First of all, I want to share a couple of scriptures that come to my mind. The first one is a little verse about Mary that has always captured my attention -
Luke 1:19 says "But Mary treasured up all these things and pondered them in her heart."
Mary did not have a camera or a scrapbook or a blog (can you imagine if she had?), but I believe we are kindred spirits when it comes to memories. I treasure the time I have had so far with Rebecca, and I love to ponder what God is doing in her life and what God has taught me through being her Mom.
Sometimes I think it's easy for me to get to caught up in memories and to make an idol of the past. I have to also keep in mind this other verse from Eccl. 7:10, "Do not say, 'Why were the old days better than these?' For there is no wisdom in this question."
It's not wise to live in the past because it robs us from the experience of the present.
As much as I enjoyed my little Rebecca and treasure those memories,
|From small beginnings|
I wouldn't want her back because I would miss the Rebecca that I have now.
Thankfully, graduation and getting ready for college is such a busy season that I don't have time to wallow in memories (which is probably unhealthy anyway), but I have had moments to ponder. Even the making of Rebecca's memory table was a memory in itself. I love it how Noah wanted to help.
I have truly loved the privilege of teaching Rebecca. I sat by her on the couch as she learned to read, I sat by her on the piano bench teaching her to play, and I even floated in the water until my fingers were wrinkly as she learned to waterski (got to give credit to Dad for that one, though). I taught her to sew, with my own struggles following a pattern, and then she figured out she didn't even need a pattern and could make up her own designs!
I'm grateful that God sent along teachers and experiences for things I couldn't have taught her. Rebecca had some wonderful art teachers and theater directors. I'm so glad for the extra time that homeschooling gave her to pursue those passions.
But I'm mostly glad for the extra time that homeschooling gave us to have extended conversations and long walks. This time has bonded us together in a way that has blessed us both.

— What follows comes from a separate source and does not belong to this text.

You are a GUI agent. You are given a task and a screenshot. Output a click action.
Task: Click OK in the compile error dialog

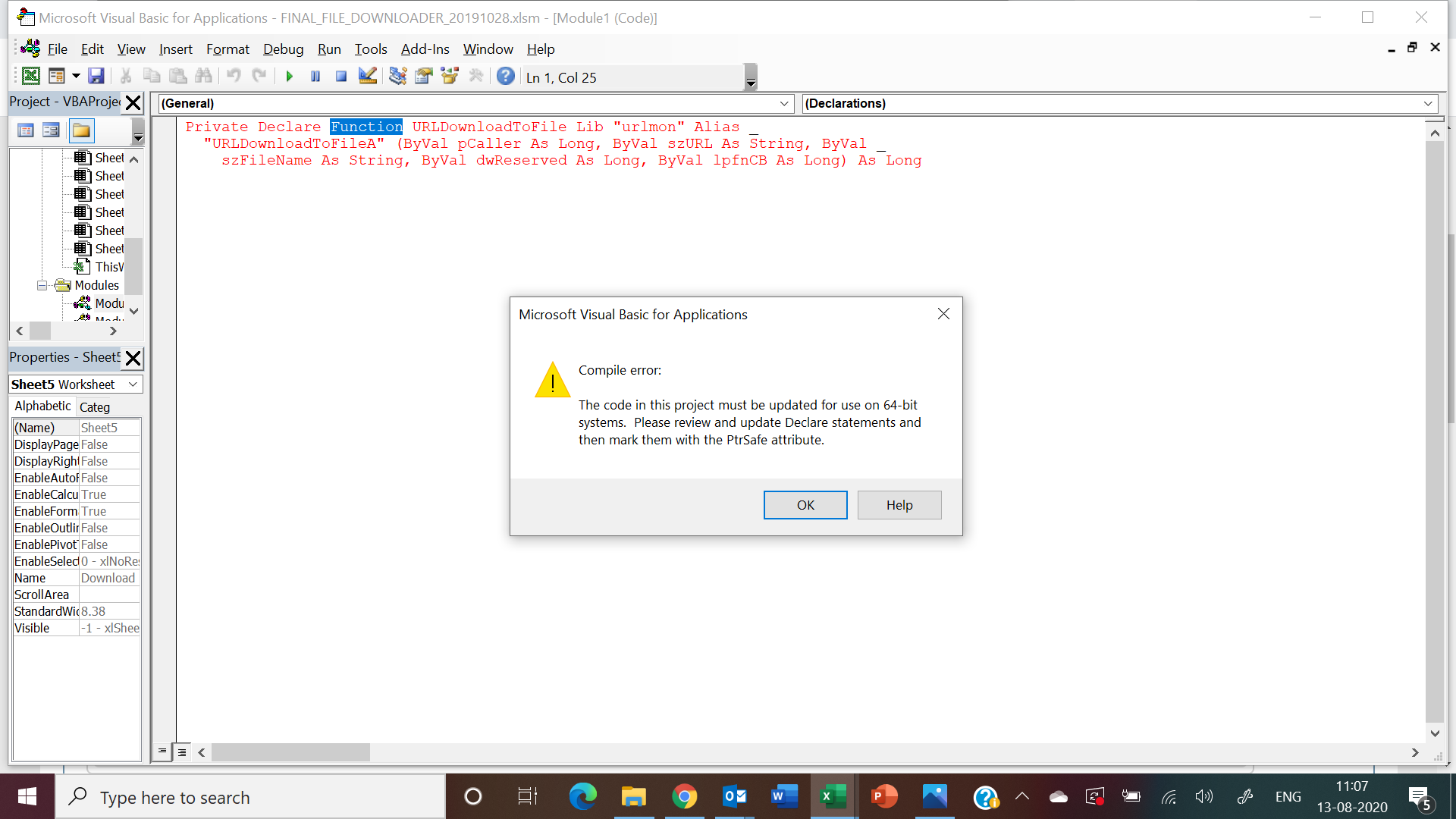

Now it's time for Rebecca to move on to her next experience, and I'm really excited for her. In fact, Terry has accused me of living vicariously through Rebecca on more than one occasion. From Websters,
vicarious: experienced or realized through imaginative or sympathetic participation in the experience of another
Yes, I admit it's true! I have shared her experiences and will continue to do so. However, that doesn't meant that I want her to live her life to please me or that she has to tell me every.single.detail. My prayer is that she will live her life to please the Lord and that He will continue to bless us with a friendship that will only deepen through the years.
I'm so glad she didn't listen to me when I said "Wheaton's a great school! You should really consider it." I'm glad that her "going off to college" involves just a twenty minute drive. It makes for an easier transition for both of us.